Feasibility and challenges of addressing this CQ or CC

There are now single institution and registry (CIBMTR) data showing that related haploidentical allogeneic BMT using post-transplantation cyclophosphamide (PTCy) produces results similar to those seen with HLA-matched sibling donors. Accordingly, every patient in need of allogeneic BMT now can safely undergo the procedure, including those ethnic groups (such as African-Americans and Hispanics) who are unlikely to find a donor in unrelated registries. Combining PTCy with other approaches for preventing graft-versus-host disease (GVHD) can even eliminate GVHD and transplant-related mortality. Although recurrence of malignant diseases remains an issue, especially as GVHD is eliminated, relapse is not a concern for non-malignant diseases after successful allogeneic engraftment. Moreover, the average cost of allogeneic BMT, about $150K, is a cost-savings over the long-term management of many of these diseases.

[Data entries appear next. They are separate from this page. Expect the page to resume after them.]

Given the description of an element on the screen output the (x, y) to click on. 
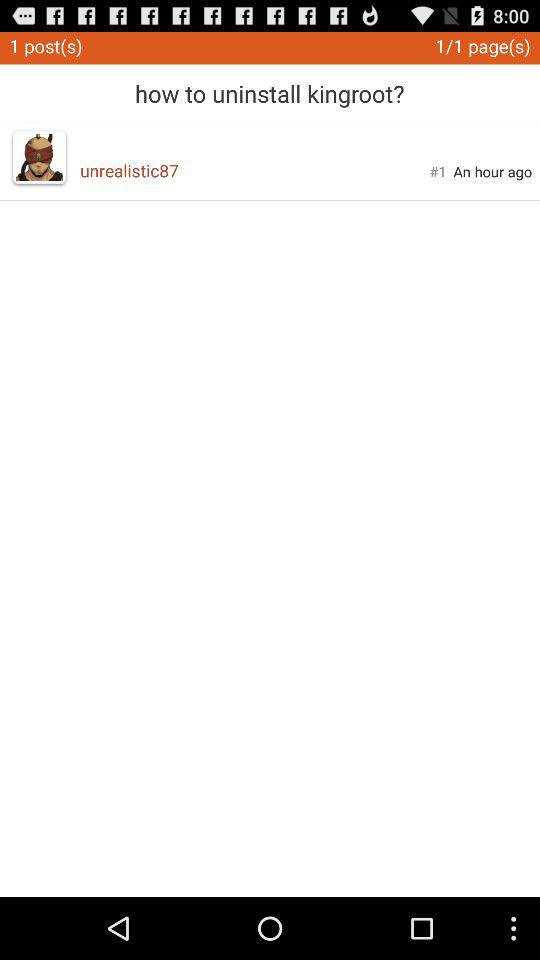
press the icon to the left of unrealistic87 app (39, 157)
Given the description of an element on the screen output the (x, y) to click on. 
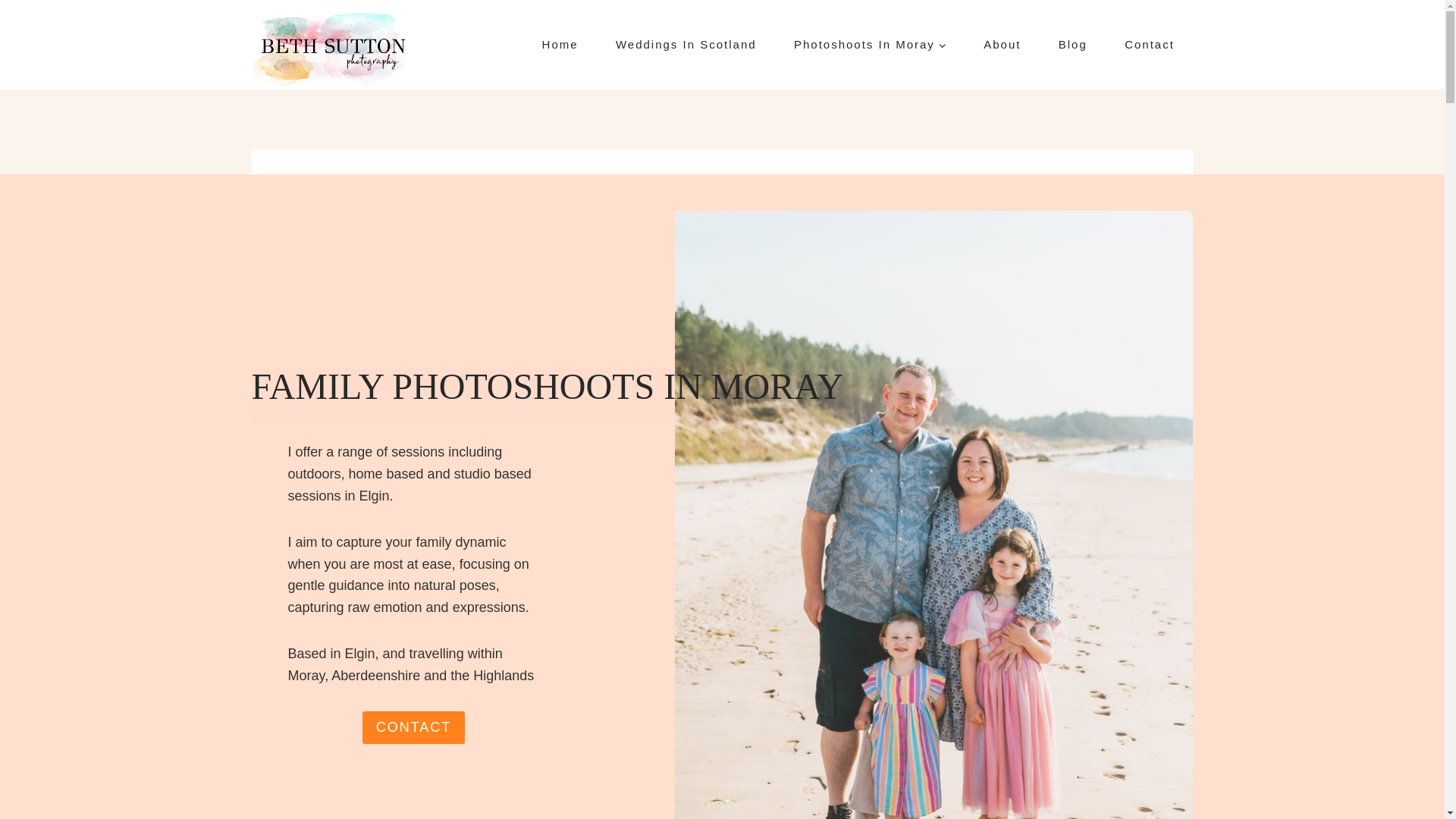
Weddings In Scotland (685, 44)
Blog (1072, 44)
CONTACT (413, 727)
Photoshoots In Moray (868, 44)
Home (559, 44)
About (1003, 44)
Contact (1148, 44)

The NHLBI-funded BMT Clinical Trials Network (CTN) has developed the infrastructure to rapidly and efficiently carry out large multi-institutional BMT trials. Over the last 15 year, thousands of patients have been entered on BMT CTN trials. Of note, African-Americans and Hispanics remarkably represent 30% of the accruals on one such trial, CTN1101, studying unrelated umbilical cord and related haploidentical allogeneic BMT. However, funding for the infrastructure for continuing this work remains problematic, since BMT trials generally lack corporate funding.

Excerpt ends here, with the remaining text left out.